• _GIVEN DATA_:

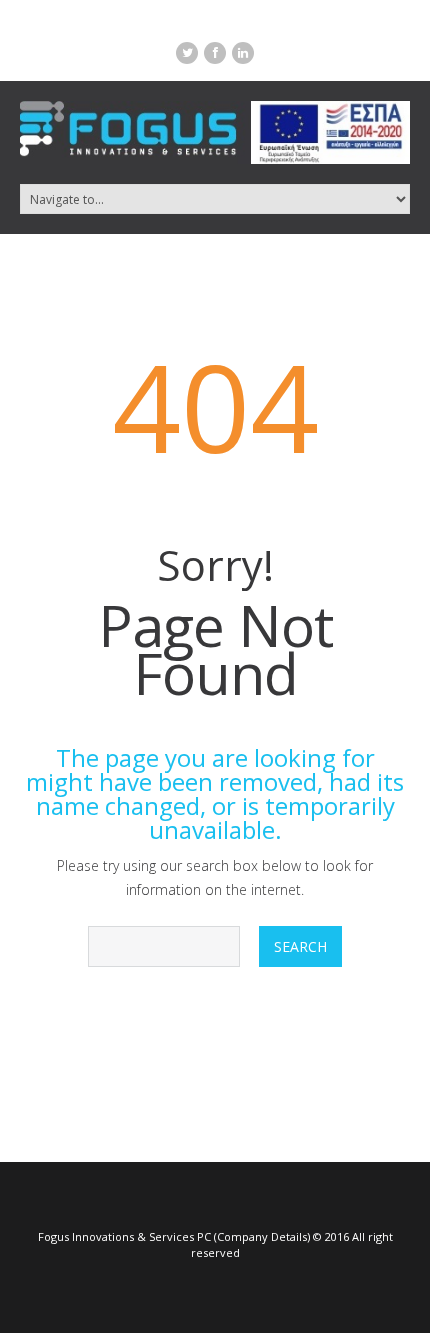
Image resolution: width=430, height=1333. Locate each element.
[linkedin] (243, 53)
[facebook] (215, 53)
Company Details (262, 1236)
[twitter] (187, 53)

• _ACTION ITEM_: The records above are to be copied exactly, without their pictures.

• _FINISHED TASK_:
Image resolution: width=430, height=1333. Locate each element.
[linkedin] (243, 53)
[facebook] (215, 53)
Company Details (262, 1236)
[twitter] (187, 53)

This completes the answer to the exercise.